Gareth fronça les sourcils de mécontentement. Il n'appréciait guère cette façon de le convaincre de changer d'avis. Ils avaient touché un point très sensible
- Dans ce cas, tu ne trouveras pas une meilleure opportunité pour rembourser ton frère, enchaîna Pritt.
Ayant perdu son pari, il prit la liberté d'utiliser l'argent de son frère, Harold, pour payer ses dettes. Pour résultat à cet acte irréfléchi, il fut chassé de la ferme jusqu'à ce qu'il récupère l'argent perdu.
Si cette nuit se passe comme prévu, sa famille allait forcément l'accueillir de nouveau parmi eux.
Il en avait clairement marre de passer ses nuits dans ces ruines qui servaient de maison à Pitt, et pensait sincèrement qu'il était encore trop jeune pour mourir écrasé sous ses planches et ses briques.
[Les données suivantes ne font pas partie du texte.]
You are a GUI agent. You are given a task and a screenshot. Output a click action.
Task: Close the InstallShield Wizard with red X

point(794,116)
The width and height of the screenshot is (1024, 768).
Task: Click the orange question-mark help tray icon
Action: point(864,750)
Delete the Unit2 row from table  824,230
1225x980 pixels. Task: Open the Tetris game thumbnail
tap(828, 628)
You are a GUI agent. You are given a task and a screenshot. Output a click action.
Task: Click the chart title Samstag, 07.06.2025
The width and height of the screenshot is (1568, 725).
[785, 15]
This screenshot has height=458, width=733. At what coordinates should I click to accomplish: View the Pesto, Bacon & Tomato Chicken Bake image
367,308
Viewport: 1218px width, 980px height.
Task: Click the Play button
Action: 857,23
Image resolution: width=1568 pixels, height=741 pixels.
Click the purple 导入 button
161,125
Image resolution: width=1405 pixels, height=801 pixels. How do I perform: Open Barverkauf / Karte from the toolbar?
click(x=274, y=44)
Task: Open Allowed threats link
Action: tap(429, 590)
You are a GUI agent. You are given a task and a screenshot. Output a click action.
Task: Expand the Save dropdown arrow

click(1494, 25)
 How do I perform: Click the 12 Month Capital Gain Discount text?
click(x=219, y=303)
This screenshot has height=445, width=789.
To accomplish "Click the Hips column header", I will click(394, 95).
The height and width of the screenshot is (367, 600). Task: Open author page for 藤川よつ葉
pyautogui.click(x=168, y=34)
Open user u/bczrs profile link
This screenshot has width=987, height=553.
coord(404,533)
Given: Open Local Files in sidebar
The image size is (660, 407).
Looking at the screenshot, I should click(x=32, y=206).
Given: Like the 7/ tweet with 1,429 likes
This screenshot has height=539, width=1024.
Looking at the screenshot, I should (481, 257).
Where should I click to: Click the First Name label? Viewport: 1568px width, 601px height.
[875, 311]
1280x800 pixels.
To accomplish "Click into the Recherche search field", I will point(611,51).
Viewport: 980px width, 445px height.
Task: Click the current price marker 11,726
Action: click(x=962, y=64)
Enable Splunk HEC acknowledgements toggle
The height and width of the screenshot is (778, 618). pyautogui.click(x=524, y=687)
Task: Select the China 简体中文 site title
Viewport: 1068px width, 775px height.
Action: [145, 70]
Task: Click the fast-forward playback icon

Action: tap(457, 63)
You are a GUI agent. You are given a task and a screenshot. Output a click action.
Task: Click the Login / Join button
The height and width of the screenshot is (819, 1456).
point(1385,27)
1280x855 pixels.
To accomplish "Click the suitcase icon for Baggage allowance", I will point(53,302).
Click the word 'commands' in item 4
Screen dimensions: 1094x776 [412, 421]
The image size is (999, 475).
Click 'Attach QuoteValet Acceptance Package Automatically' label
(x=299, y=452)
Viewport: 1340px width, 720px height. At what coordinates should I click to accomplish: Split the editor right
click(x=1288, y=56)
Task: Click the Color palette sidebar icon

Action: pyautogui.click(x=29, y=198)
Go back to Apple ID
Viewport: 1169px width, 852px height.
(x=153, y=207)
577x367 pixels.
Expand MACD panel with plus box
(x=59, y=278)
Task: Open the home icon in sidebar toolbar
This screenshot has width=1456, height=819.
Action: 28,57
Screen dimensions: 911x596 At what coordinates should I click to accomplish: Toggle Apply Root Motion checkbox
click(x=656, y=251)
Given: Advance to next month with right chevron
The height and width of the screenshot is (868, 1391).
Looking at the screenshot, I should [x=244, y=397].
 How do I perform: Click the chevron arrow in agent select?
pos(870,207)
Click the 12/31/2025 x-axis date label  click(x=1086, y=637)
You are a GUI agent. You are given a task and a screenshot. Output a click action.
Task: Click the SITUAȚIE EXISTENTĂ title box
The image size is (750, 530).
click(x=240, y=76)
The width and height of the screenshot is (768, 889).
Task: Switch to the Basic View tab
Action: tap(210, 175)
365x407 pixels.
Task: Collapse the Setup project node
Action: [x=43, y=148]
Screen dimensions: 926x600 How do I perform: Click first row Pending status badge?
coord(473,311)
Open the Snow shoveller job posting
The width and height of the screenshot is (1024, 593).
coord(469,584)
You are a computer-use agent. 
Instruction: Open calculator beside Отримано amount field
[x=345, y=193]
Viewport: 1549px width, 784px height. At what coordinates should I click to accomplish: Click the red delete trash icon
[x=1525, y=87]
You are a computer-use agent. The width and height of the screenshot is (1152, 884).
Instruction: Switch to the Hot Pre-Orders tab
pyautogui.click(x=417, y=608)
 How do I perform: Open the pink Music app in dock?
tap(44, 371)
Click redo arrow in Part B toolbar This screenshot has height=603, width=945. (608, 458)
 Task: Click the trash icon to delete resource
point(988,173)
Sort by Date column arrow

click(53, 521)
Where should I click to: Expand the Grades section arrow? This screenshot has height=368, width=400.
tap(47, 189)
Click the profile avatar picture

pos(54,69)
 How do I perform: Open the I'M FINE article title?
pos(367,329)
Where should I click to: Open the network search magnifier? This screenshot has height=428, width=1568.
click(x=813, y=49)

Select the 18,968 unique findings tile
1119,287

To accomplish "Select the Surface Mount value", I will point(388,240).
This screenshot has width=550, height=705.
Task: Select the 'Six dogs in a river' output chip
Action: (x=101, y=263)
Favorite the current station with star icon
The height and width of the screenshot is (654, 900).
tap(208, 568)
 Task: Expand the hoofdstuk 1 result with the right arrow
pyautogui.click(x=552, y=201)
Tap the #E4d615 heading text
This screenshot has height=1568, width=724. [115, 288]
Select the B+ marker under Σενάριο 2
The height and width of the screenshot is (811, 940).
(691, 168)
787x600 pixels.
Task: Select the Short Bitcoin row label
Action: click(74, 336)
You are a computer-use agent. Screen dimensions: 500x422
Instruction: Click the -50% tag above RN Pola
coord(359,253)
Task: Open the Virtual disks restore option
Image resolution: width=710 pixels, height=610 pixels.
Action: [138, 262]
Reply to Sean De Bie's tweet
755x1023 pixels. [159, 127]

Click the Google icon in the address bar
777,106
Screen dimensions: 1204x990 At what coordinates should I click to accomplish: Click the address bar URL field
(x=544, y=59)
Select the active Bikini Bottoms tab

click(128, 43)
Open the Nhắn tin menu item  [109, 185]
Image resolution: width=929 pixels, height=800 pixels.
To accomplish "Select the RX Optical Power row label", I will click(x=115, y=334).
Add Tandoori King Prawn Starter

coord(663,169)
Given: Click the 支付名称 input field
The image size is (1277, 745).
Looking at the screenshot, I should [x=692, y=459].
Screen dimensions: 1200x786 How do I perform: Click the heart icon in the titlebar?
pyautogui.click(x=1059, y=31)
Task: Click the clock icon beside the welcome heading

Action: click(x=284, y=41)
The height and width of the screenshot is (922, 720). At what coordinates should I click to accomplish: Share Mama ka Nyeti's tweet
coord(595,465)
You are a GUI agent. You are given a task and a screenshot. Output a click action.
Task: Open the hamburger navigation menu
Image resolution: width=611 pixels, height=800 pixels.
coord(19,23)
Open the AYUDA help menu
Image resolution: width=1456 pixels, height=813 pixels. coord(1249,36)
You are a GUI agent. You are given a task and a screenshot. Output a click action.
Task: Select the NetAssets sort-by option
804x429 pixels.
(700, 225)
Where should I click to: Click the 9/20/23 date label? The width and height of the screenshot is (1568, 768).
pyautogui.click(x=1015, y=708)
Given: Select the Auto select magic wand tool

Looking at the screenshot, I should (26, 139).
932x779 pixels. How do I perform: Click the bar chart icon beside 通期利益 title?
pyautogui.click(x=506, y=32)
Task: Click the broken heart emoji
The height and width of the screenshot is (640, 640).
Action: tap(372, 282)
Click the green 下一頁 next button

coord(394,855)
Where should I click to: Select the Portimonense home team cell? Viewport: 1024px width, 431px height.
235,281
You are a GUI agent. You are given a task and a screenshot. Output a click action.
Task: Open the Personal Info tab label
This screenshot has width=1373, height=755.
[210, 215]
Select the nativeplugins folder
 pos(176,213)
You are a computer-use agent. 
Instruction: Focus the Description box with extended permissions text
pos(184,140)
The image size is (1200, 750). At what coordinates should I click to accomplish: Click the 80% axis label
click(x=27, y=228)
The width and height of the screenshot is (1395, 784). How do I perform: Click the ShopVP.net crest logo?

Sans dire un mot de plus, il baissa la tête, fixant les fissures irrégulières de la table, et ses deux coéquipiers comprirent exactement ce que cela signifiait.
Quelques minutes passèrent, et pour une fois depuis le début de leur réunion, personne ne répliqua. Un silence tombal s'installa entre les jeunes hommes. Les regards échangés entre les trois étaient chargés de signification.
Ils allaient passer à l'action cette nuit.